■ **Excerpt provided**:
Cannot ingest git repositories with (too) large packfiles

marked this issue as related to #3653

changed title from Ingest git loader origins with smaller packfiles to Cannot ingest git repositories with (too) large packfiles

changed the description

mentioned in issue #3653

Sentry issue: SWH-LOADER-GIT-J2

I did some analysis on that issue by extracting a list of git origin URLs from the related Sentry issue using the following Python script:

import os
import sys

import requests

sentry_api_base_url = "https://sentry.softwareheritage.org/api/0"
sentry_issue_events_url = f"{sentry_api_base_url}/issues/5823/events/"

sentry_api_token = os.environ["SENTRY_TOKEN"]
auth_header = {"Authorization": f"Bearer {sentry_api_token}"}
origin_urls = set()

while True:
    response = requests.get(sentry_issue_events_url, headers=auth_header)
    events = response.json()
    if not events:
        break
    for event in events:        
        tags = {tag["key"]: tag["value"] for tag in event.get("tags", [])}
        if "swh.loader.origin_url" in tags:
            origin_urls.add(tags["swh.loader.origin_url"])

    sentry_issue_events_url = response.links.get("next", {}).get("url")

for origin_url in origin_urls:
    print(origin_url)

I executed that script and dumped its output to the following file: big_git_origins, 11074 origins were extracted, 10179 coming from GitHub.

I was wondering if we could get the size of the pack file sent by GitHub for the full content of a repository without cloning it, turned out it is possible by querying the Github API, see example below.

$ curl -s https://api.github.com/repos/stavroskasidis/FF7CCUP | jq .size | awk '{printf "%.2fGiB\n", $1=$1/1024/1024}'
4.00GiB
$ git clone https://github.com/stavroskasidis/FF7CCUP
Cloning into 'FF7CCUP'...
remote: Enumerating objects: 13653, done.
remote: Total 13653 (delta 0), reused 0 (delta 0), pack-reused 13653
Receiving objects: 100% (13653/13653), 4.00 GiB | 3.39 MiB/s, done.
Resolving deltas: 100% (1019/1019), done.
Updating files: 100% (11868/11868), done.

I checked with other repositories and sizes provided by the API are consistent with those from the git clone operations. Based on its API documentation GitHub recomputes a repository size every hour.

I patched the swh.core.utils.GitHubSession class by adding a method to get the size of a repository and wrote the following script to process all extracted github origins from the file previously created.

■ **Exercise prompt**: Summarize the issue thread above in two sentences.

■ **Supplied information**:
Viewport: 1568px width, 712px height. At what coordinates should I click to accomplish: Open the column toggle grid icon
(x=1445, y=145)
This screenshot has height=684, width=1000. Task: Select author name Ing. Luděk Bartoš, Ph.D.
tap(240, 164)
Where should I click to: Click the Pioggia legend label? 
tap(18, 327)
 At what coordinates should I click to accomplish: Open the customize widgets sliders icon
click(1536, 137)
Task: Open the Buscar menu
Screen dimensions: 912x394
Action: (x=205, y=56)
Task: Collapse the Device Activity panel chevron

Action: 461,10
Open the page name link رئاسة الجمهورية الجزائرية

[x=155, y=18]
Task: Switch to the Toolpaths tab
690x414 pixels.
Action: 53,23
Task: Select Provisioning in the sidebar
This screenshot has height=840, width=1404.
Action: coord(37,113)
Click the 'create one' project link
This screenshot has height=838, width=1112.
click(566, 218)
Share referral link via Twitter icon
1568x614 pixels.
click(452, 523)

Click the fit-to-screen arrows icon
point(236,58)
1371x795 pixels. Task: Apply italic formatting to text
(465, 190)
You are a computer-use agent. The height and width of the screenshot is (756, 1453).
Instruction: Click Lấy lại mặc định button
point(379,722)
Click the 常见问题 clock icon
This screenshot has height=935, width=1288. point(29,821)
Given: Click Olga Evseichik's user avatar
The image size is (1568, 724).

■ **Exercise output**: The issue is about git repositories that cannot be ingested because their packfiles are too large, and a Python script pulled 11074 affected origin URLs from the related Sentry issue, 10179 of them from GitHub. Querying the GitHub API gives a repository's size without cloning it, those sizes matched the ones from git clone runs, and the swh.core.utils.GitHubSession class was patched with a method to get a repository's size.